Hinsichtlich der Gebäudehöhen können potenzielle Beeinträchtigungen des Stadtbildes auch durch unmaßstäbliche Dachaufbauten hervorgerufen werden. Diese sind jedoch für die Haustechnik sowie Treppenräume und Aufzugüberfahrten zwingend erforderlich. Es wird daher eine Festsetzung getroffen, die diese Aufbauten zwar grundsätzlich ermöglicht, ihre Höhe und Anordnung jedoch beschränkt:

Technische oder sonstige erforderliche Aufbauten können oberhalb der tatsächlichen Gebäudehöhe bis zu einer Höhe von 2,0 m zugelassen werden. In dem mit „(B)“ bezeichneten Bereich dürfen Aufbauten oberhalb der tatsächlichen Gebäudehöhe lediglich bis zu einer Höhe von 1,5 m zugelassen werden. In den mit „(C)“ bezeichneten Bereichen können oberhalb der Gebäudehöhe technische Dachaufbauten sowie Lärmschutzeinhausungen bis zu einer Höhe von 4,0 m zugelassen werden. Aufbauten und deren Einhausung sind mindestens 2,0 m von der Außenfassade zurückzusetzen. Ausgenommen davon sind Fahrstuhlüberfahrten und die mit „(C)“ bezeichneten Bereiche.“ (vgl. § 2 Nummer 3 der Verordnung)

Aufgrund der geplanten energetischen Versorgung unter anderem mit Luft-Wärme-Pumpen sowie aufgrund der notwendigen Technik für geplante Handels- und Gastronomienutzungen sind in räumlich abgrenzbaren Bereichen weitere Höhenüberschreitungen erforderlich.

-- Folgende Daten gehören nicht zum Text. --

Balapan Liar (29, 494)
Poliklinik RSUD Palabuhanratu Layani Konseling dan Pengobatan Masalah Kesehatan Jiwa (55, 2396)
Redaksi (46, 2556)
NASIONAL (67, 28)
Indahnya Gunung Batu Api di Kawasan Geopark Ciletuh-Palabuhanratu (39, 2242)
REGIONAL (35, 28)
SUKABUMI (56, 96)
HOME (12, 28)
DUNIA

Die erforderlichen Höhenüberschreitungen oberhalb einer Überschreitung von 2 m ergeben sich insbesondere auch dadurch, dass die jeweilige Dachtechnik aus gestalterischen sowie aber auch aus schalltechnischen Gründen baulich eingefasst werden muss. Gemäß § 16 Abs. 6 BauNVO können hierzu nach Art und Umfang bestimmte Ausnahmen vorgesehen werden.

Durch die Festsetzung wird sichergestellt, dass notwendige Technikaufbauten auf den Dächern keine Überhand hinsichtlich ihrer Höhe und Wahrnehmbarkeit nehmen. Das Abrücken von der Außenfassade sorgt zudem dafür, dass deren Sichtbarkeit vom Straßenraum sowie von den umgebenden Wohnbebauungen aus weitestgehend vermieden wird. Da die überwiegenden Technikaufbauten auf den Dächern im südlichen Plangebiet vorgesehen sind, wird deren Wahrnehmbarkeit zusätzlich zur Festsetzung durch die geplanten Höhen im Baufeld 1 und 2 verringert. Zur Wandsbeker Marktstraße als ortsbildprägende Magistrale werden diese Aufbauten überwiegend vom denkmalgeschützten Gebäude abgeschirmt. Die teilweise sechsgeschossigen Wohnbauten in Baufeld 2 verhindern zudem deren Sichtbarkeit von den übrigen Straßenräumen im Plangebiet. Durch die Formulierung der Festsetzungen wird zudem sichergestellt, dass nicht die maximal zulässigen Gebäudehöhen, sondern nur die tatsächlich entstehenden Gebäudehöhen um die jeweiligen Meter überschritten werden dürfen. Sollte ein Gebäude unterhalb der als Höchstmaß festgesetzten Höhe zurückbleiben, kann dies somit nicht zu übermäßig hohen Dachaufbauten führen.